The bipartisan Child Protection Improvements Act (CPIA), introduced by Rep. Schiff (D-CA) and Rep. Bishop (R-MI), will make FBI fingerprint-based background checks permanently and widely available to youth-serving organizations nationwide. They introduced the legislation with 26 bipartisan co-sponsors.
“When parents send their children to after-school programs, sports camps, or to be with mentors, they must be able to trust that their children are in safe hands,” Rep. Schiff said. “Every organization that serves our youth should have access to the FBI fingerprint-based background check system so they can thoroughly screen anyone who will be working with kids. The results of a multi-year pilot program strongly indicate that this system will be effective in catching child predators who try to avoid detection by moving across state lines.”

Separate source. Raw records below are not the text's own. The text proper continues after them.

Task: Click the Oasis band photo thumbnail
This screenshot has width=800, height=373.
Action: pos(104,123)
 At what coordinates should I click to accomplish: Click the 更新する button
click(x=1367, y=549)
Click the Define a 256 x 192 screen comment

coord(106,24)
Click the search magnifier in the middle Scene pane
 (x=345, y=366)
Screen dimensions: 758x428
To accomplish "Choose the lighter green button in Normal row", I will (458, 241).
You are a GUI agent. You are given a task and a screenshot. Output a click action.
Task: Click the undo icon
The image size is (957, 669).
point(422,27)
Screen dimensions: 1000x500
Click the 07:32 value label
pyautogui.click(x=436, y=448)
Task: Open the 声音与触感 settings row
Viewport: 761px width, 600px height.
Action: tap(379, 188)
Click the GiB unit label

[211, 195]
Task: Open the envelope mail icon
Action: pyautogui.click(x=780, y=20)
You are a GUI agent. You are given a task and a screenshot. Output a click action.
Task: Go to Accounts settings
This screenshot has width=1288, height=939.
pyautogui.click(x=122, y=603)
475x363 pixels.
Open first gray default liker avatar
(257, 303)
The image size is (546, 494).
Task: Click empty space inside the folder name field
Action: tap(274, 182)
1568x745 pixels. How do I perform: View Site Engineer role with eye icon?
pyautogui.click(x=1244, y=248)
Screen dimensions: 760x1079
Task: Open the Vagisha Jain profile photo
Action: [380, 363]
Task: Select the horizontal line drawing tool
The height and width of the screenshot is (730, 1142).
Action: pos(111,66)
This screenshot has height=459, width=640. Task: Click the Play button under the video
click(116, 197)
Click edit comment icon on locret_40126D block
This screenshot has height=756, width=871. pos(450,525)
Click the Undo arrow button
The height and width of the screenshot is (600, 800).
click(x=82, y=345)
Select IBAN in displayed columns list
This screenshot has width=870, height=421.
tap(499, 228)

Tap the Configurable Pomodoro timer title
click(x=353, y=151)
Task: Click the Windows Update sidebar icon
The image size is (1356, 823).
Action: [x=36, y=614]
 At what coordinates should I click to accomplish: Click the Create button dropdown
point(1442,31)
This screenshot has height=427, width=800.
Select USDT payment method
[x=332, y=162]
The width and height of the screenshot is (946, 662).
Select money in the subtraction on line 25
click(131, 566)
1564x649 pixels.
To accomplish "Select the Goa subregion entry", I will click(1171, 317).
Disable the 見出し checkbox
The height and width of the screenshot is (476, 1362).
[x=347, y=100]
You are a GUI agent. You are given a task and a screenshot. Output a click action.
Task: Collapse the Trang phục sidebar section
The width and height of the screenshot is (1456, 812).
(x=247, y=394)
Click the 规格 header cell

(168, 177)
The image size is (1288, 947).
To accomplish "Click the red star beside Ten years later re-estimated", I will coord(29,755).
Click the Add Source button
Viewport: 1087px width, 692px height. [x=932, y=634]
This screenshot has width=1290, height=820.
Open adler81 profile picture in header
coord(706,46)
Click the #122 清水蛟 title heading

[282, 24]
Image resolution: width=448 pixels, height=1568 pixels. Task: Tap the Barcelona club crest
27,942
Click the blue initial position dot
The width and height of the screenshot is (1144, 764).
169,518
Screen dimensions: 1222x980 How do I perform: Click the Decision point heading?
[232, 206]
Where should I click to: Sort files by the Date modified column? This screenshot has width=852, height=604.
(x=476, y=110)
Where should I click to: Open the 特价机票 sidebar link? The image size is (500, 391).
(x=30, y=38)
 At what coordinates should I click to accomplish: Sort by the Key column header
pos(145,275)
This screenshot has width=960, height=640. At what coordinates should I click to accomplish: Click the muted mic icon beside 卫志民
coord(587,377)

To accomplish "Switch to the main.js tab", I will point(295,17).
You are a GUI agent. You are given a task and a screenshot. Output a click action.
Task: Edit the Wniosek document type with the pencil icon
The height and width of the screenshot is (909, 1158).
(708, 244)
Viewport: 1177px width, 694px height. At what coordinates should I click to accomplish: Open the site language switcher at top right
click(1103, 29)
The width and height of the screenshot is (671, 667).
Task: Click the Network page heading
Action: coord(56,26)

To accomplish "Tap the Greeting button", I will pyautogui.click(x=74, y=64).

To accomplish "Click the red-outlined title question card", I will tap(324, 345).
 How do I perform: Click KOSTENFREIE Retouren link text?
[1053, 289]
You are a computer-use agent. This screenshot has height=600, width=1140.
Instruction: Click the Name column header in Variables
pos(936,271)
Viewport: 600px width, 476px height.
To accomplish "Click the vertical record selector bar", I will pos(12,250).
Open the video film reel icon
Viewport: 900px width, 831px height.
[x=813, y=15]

“Congress has a duty to ensure every youth-serving organization in America can afford and access the very best background checks on staff and volunteers, and doing so means utilizing the FBI’s gold-standard database,” said Rep. Bishop. “We cannot allow a single bad actor to slip through the cracks when it comes to our children’s safety. Protecting kids was a top priority of mine in the Michigan Senate, and I am proud to continue working with Congressman Schiff on this important effort.”
Currently, many child-serving organizations have the ability to request state background checks on prospective employees and volunteers that will work with children. However, a state background check alone is no match for the FBI’s finger-print based system – the only one capable of performing a nation-wide search and preventing child predators from avoiding detection by moving from state to state.
CPIA builds on the success of the PROTECT Act’s Child Safety Pilot which ran from 2003 until 2011. The pilot provided access to FBI fingerprint background checks for a variety of child-serving non-profits. The pilot conducted over 105,000 background checks and 6.2% of potential volunteers were found to have criminal records of concern – over 6,500 individuals. In addition, over 40% of individuals with criminal records of concern had crimes in states other than where they were applying to volunteer – meaning that only a nationwide check would have flagged these individuals’ criminal records. The criminal offenses among some of these applicants included convictions for criminal sexual conduct with a child, child endangerment, and manslaughter.
To build on the success of the Child Safety Pilot and make these essential background checks permanently and widely available to youth-serving organizations, we have introduced the Child Protection Improvements Act. The legislation would:
- Ensure that organizations that serve children, the disabled, and the elderly all across the country have access to FBI fingerprint searches in a timely and affordable manner.
- Protect privacy rights by ensuring that the specifics of a criminal record are never disclosed without explicit consent by the volunteer or employee and providing an opportunity for individuals to correct errors in their records.
- Does NOT authorize any new spending. The program will be supported by the fees assessed for background checks by the requesting nonprofit organizations.
- Does NOT require organizations to utilize FBI fingerprint background checks, only makes them available to those wishing to utilize them.
An earlier version of this legislation passed the House in 2010 on a 413-4 vote.